Many of the students in the Culinary Arts program also work in the restaurant Hampton Winds but this hasn’t slowed down their hands-on experience. The experience comes in a different platform for these students.
“Obviously we cannot have them cook and serve guests in Hampton Winds, but they are learning just in a different modality.”
Marz says that students learning via video could and could not have difficulty with it. She explains that discipline and initiative are much more needed when learning online. Students have to find time during their day while at home to do assignments. Comparing this to a classroom where the focus is only on the assignment at hand. There’s also difficulty in fixing mistakes of the students right when the chefs see it. Nor can they talk through the process to help them understand while they are cooking. Students are being critiqued afterward with the change of cooking at home and not in “our commercial kitchen”. Which can be difficult for any student who may not have the right ingredient.
“It is hard finding ingredients, so we have tried to help by providing students with food boxes so they can practice their lessons at home,” Marz said.
A struggle both students and teachers face that is no stranger to many people is the difference in internet service.

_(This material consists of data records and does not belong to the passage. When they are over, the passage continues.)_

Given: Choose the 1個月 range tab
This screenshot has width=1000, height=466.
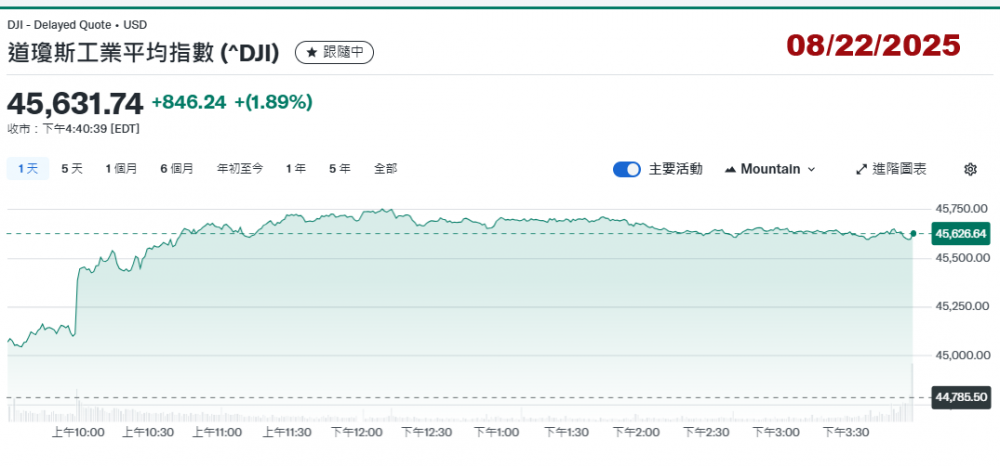Looking at the screenshot, I should pos(121,169).
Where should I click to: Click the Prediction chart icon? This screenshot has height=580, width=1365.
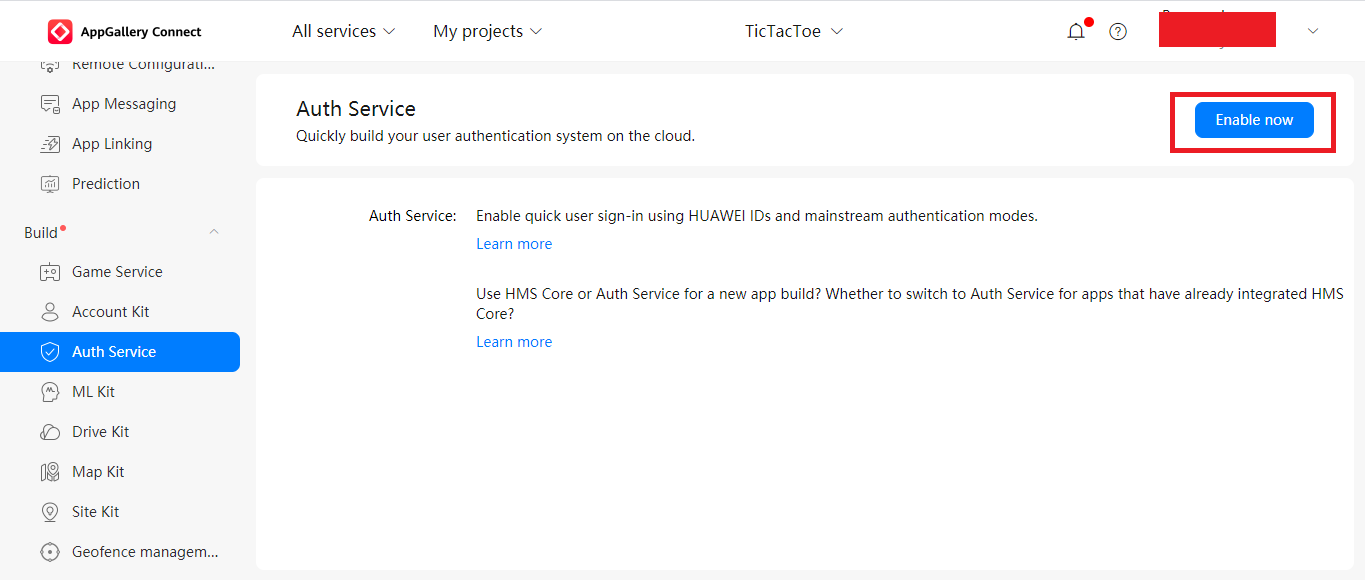50,184

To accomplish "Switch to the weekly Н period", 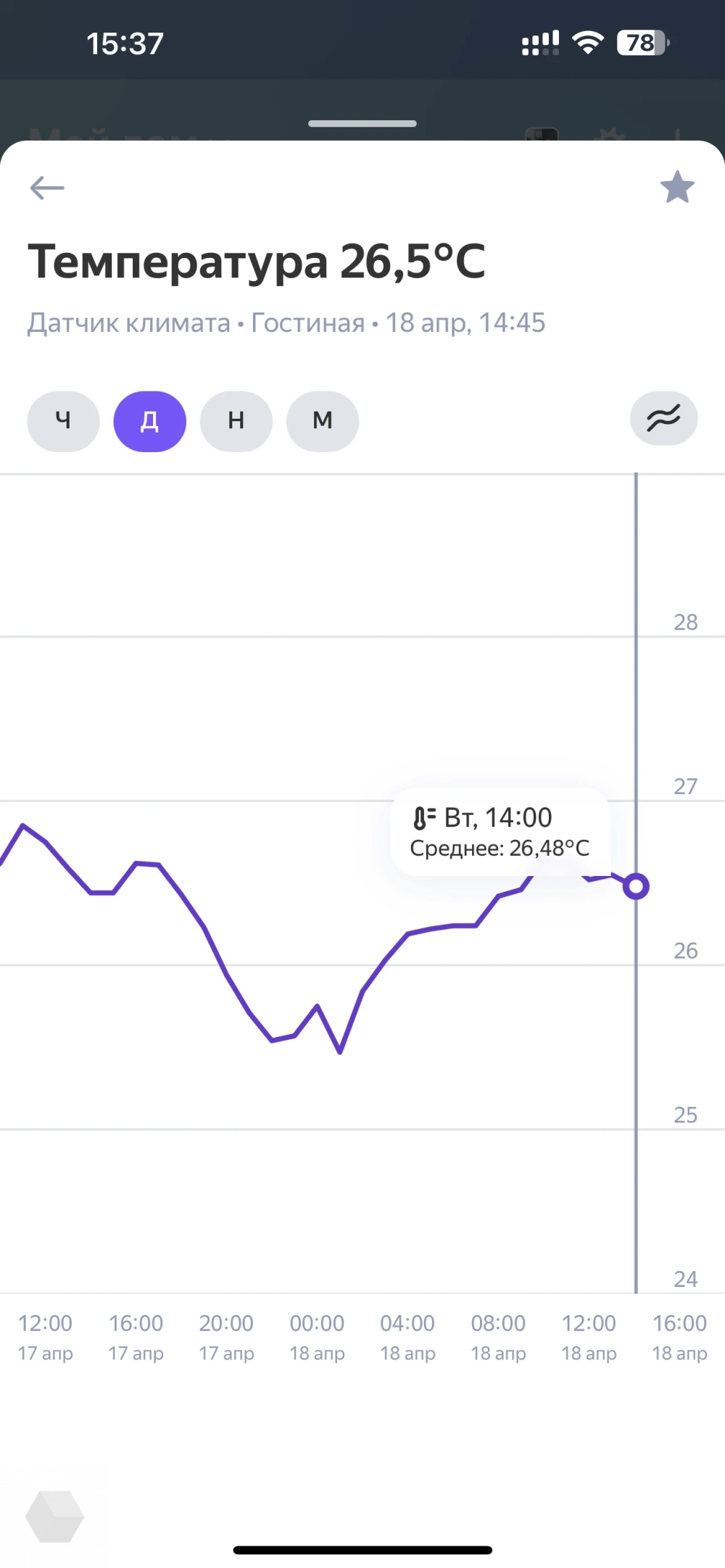I will click(236, 421).
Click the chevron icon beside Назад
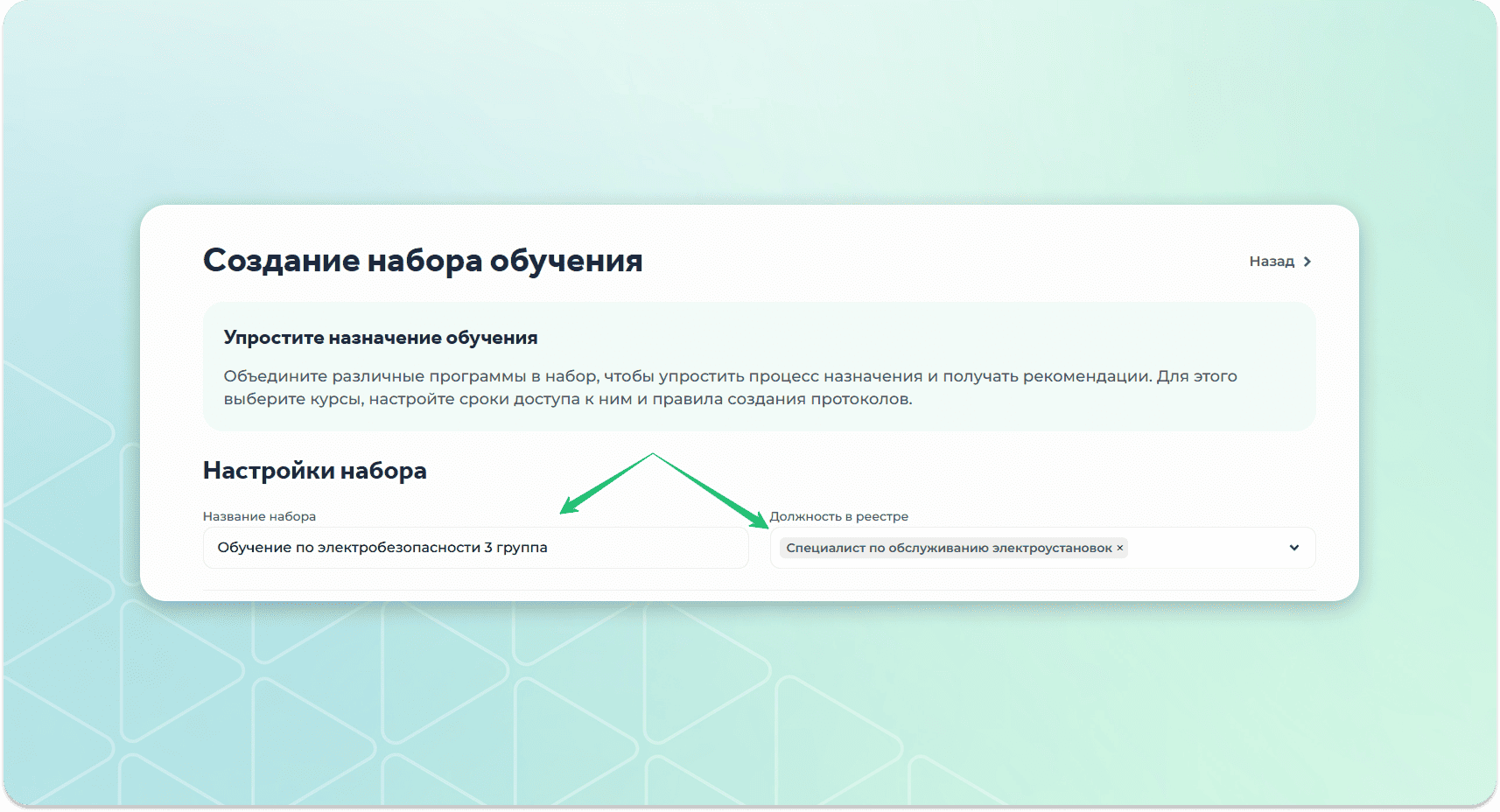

“Plus the more people you have in an online classroom, the harder it is to prevent skipping and pausing while teaching online,” Marz said.
Marz explained the countless distractions that come from learning at home. She has students who are adults with children. These parents have to teach their kids now that school is closed and it causes more difficulty for these parents to focus on their own classes.
“When students are in the classroom, we have their undivided attention, but when they are home sometimes there might be too many distractions.”
The stay-at-home order is said to be lifted on May 8 and stay lifted for 28 days to evaluate if it is safe to have the public open. However, with Pennsylvania at 48,305 confirmed cases and 2,418 deaths, the future is still fuzzy for everyone.